Jelonek odkryty w Everett Springs w amerykańskim stanie Georgia ma dwie odrębne miednice, a z każdej z nich wyrasta po jednej parze tylnych kończyn. Weterynarze tłumaczą, że zwierzątko do poruszania się używa tylko zewnętrznych.

"Jakimś sposobem porusza się prawie normalnie. I to, mimo że wewnętrzne racice wchodzą tym zewnętrznym w paradę" - zauważa weterynarz Dan Pate z West Rome Animal Clinic, gdzie jelonek dochodzi do zdrowia.

Reklama

Jak to możliwe, że jelonek ma sześć racic? "To naprawde zadziwiająca anomalia. Wygląda na to, że w łonie matki zwierzątko miało bliźniaka, który nie uformował się jednak do końca" - przypuszcza Pate.
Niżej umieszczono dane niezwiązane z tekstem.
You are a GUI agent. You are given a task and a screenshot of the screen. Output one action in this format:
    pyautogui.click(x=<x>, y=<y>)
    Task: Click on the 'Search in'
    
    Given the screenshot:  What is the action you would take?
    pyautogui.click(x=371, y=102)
Młody jeleń został oddzielony od matki w chwili, gdy dwa, wyprowadzane przez właścicieli, psy rzuciły się na niego i zaczęły kąsać. Ludzie natychmiast rozdzielili zwierzęta i wezwali pomoc. Okazało się, że napaść krwiożerczych bestii pozbawiła jelonka jeszcze jednego fenomenu. Otóż malec miał... dwa ogonki. Teraz zadziwia "tylko" zapasowymi racicami.